Announcing My Investment In Datazoom: A Platform For Video Data Capture & Routing

Within the industry, many content distributors have switched from purchasing end-to-end systems to buying best-of-breed technologies, and creating unique tech stack mash-ups that work best given the restraints of their teams, time and budgets. Even if you look to some of the top revenue generators in the streaming media industry (Facebook, Amazon, Netflix, Google) who have endless resources to build everything in-house, they still use a fair amount of outside technologies. However, what these companies have done differently is developed great “glue” for how all the pieces, built in-house or not, work together.

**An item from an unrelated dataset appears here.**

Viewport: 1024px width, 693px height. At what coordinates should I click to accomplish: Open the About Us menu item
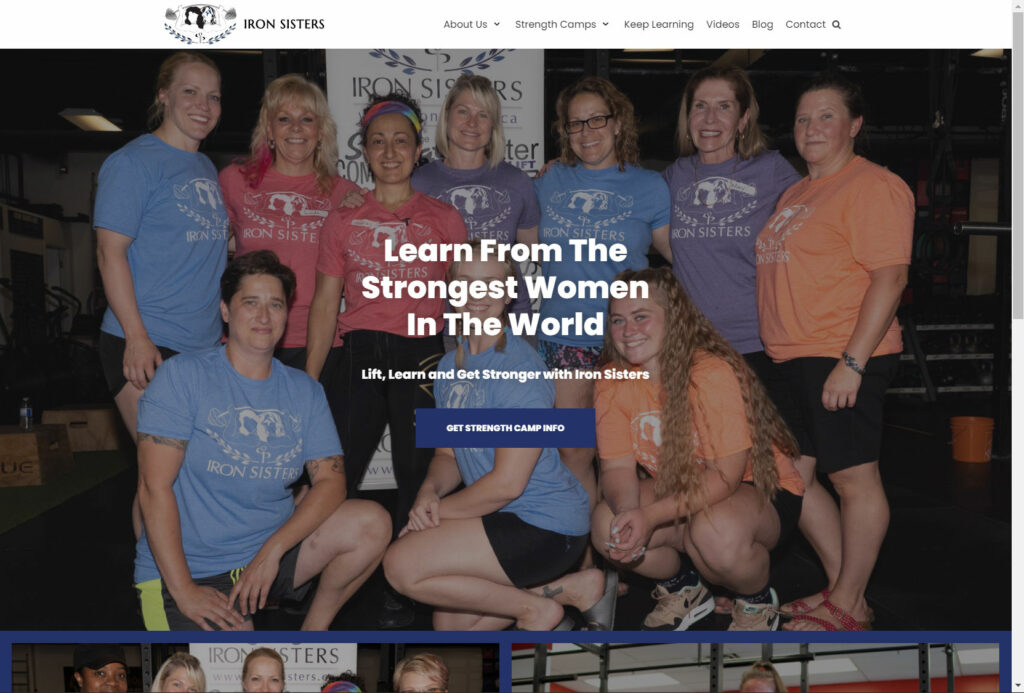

Based on that idea, I am excited to announce that last year I made a personal investment in a new company called Datazoom. While I was the first investor in Datazoom, the company has now raised $700,000 in total, led by Brooklyn Bridge Ventures. The premise of Datazoom is very simple. With a single SDK, Datazoom allows video distributors to collect any data they want from the video player and send it to any supported tool, in under one second.

Datazoom allows content owners to make on-the-fly changes to the data they are collecting and the frequency at which they collect it. And with a set of pre-built SDKs that can capture data from an ecosystem of players, devices and platforms (iOS, Android, Brightcove, JW Player, Anvato, THEOPlayer, and others), customers can make changes to their data collection footprint or integrate new tools at any time, without touching a line of code. The tools integrated into the Datazoom ecosystem (which they call Connectors) include Video Analytics, Data Warehouses and other Data Process and Visualization. Their Connector ecosystem today includes:  Google Analytics, Amazon Redshift, NPAW’s YOUBORA, Datadog, Amplitude, Heap Analytics, Adobe, Keen and Google’s BigQuery.

Pricing for using Datazoom’s platform is done on a SaaS model, a monthly license and usage based fee. By not pricing based on the number of video views or sessions, customers will have a much more predictable cost and flexibility. Datazoom’s platform is currently hosted on AWS and Google Cloud, with Azure POPs coming soon.

So, what does Datazoom really solve? Today’s methods of integration often involve using hard-coded and static logic, which restricts against any ability to make adhoc refinement and adjustment to maximize potential. Think about it: A single video stream often requires the workflow across 20-30 different systems, each of which have ever-changing availabilities, latencies and service reliabilities. Essentially the experience behind every video stream is ultimately dictated by a dynamic operating environment, created by the current status combination of these services, and yet how they are programmed to work together is static.

The greatest current technology opportunity in the streaming media industry will be solutions that work to maximize the efficiency of existing systems by building a unifying intelligence layer to manage the workflow of systems we use to deliver video. Likely this must be left not to the work of dedicated individuals, but with intelligent systems powered by AI and ML that have the endless capacity needed to handle the frequency, scale and volume of adjustments on a per-stream basis; technology glue. However, before any type of intelligence can be implemented, a few foundational things need to be established first. At the core of Datazoom’s approach is creating three things in the market; a standardized data “currency” that’s accepted by all systems; a point of exchange that all systems peer into to source data; and a real-time speed at which the data currency needs to move.

I made an investment in Datazoom because I believe that their offering helps to address many of the issues that face our industry today by providing a data ingest and management platform that allows customers to provide a more consistent end-user experience through service optimization. After launching at NAB, Datazoom has customers in trial, some of whom I will be able to talk about in detail later this year. If you’d like more info on Datazoom, feel free to reach out to me at any time.

Note: While I am always looking at new companies in the space, to date, this is the only private company I have invested in.